■ **YOUR TASKS**
**1.** In the notes on Seattle football, reproduce word for word the passage starting at "2. Pete Carroll" and ending at "10 playoff appearances.".
**2.** Answer from the notes on Seattle football:
(a) How many of Seattle's five offensive line starters were missing?
(b) In what year did Pete Carroll become Head Coach?
(c) How many draft picks has Seattle used on running backs since 2016?

■ **DOCUMENT**
%%
1. Seattle was without 4 of their 5 starters along the offensive line. While their backups did not exactly play well, it was rather easy to see the difference between “good enough” and “non-competitive.” Are their backups that much better? I think the result had more to do with scheme and situational awareness. Their play-calling was hard to predict. They had a quarterback who understood the situation he was in. And their cohesion appeared to be cleaner.

2. Pete Carroll has my respect as much as any Head Coach in the game. You may not love his style (you would if he were coaching NYG), but the fact he is doing what he is with the ingredients he has without getting away from his principles has been impressive. Sustaining competitiveness like this is incredibly rare. He became the Head Coach in 2010. That was the year Tom Coughlin coached the Giants to a 10-6 season, Ahmad Bradshaw led the team in rushing, Hakeem Nicks broke 1,000 yards receiving for the first time, Terrell Thomas led the team in passes defended, and Matt Dodge accidentally punted to DeSean Jackson which resulted in a game winning touchdown in the fourth quarter of a Week 15 game in year one of the New Giants Stadium (not yet called MetLife). A lot has happened since then, hasn’t it? Carroll has been there ever since with 10 playoff appearances.

3. No team has used more draft picks on running backs since 2016 than SEA (9). They have quietly accepted the idea that investing in young backs (a lot of them) is the way to build the backfield. While they have lacked consistent star power, there is a revolving door of production stemming from the backfield and it is a template I bet many teams wish they used since that time. Their current backfield is, in my opinion, the best they’ve had when it comes to ceiling and potential production.
%%
■ **GIVEN INFORMATION**
%%
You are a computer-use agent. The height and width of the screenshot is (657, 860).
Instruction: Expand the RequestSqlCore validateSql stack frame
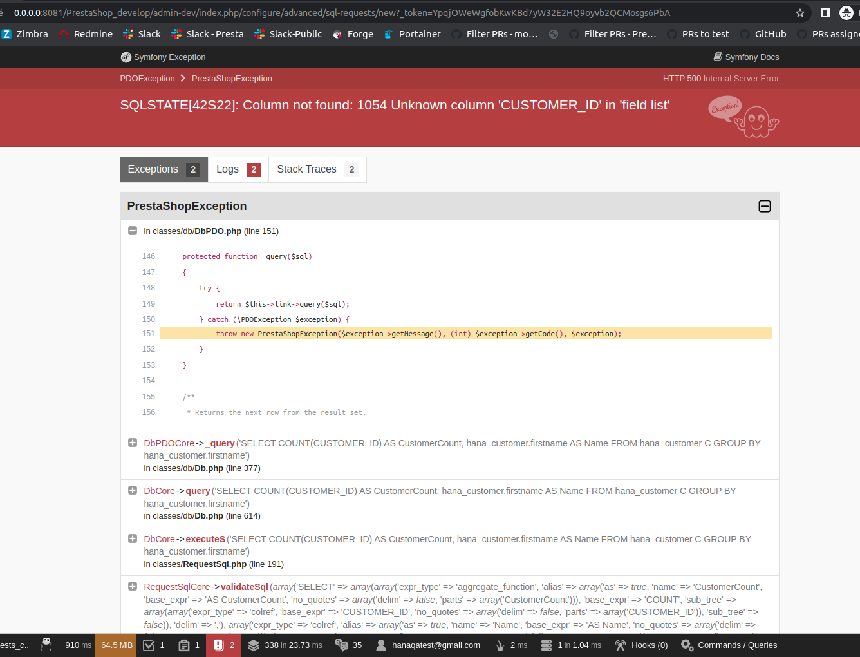click(132, 586)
%%
■ **ANSWERS FOR THIS EXERCISE**
**1.**
2. Pete Carroll has my respect as much as any Head Coach in the game. You may not love his style (you would if he were coaching NYG), but the fact he is doing what he is with the ingredients he has without getting away from his principles has been impressive. Sustaining competitiveness like this is incredibly rare. He became the Head Coach in 2010. That was the year Tom Coughlin coached the Giants to a 10-6 season, Ahmad Bradshaw led the team in rushing, Hakeem Nicks broke 1,000 yards receiving for the first time, Terrell Thomas led the team in passes defended, and Matt Dodge accidentally punted to DeSean Jackson which resulted in a game winning touchdown in the fourth quarter of a Week 15 game in year one of the New Giants Stadium (not yet called MetLife). A lot has happened since then, hasn’t it? Carroll has been there ever since with 10 playoff appearances.

**2.**
(a) 4
(b) 2010
(c) 9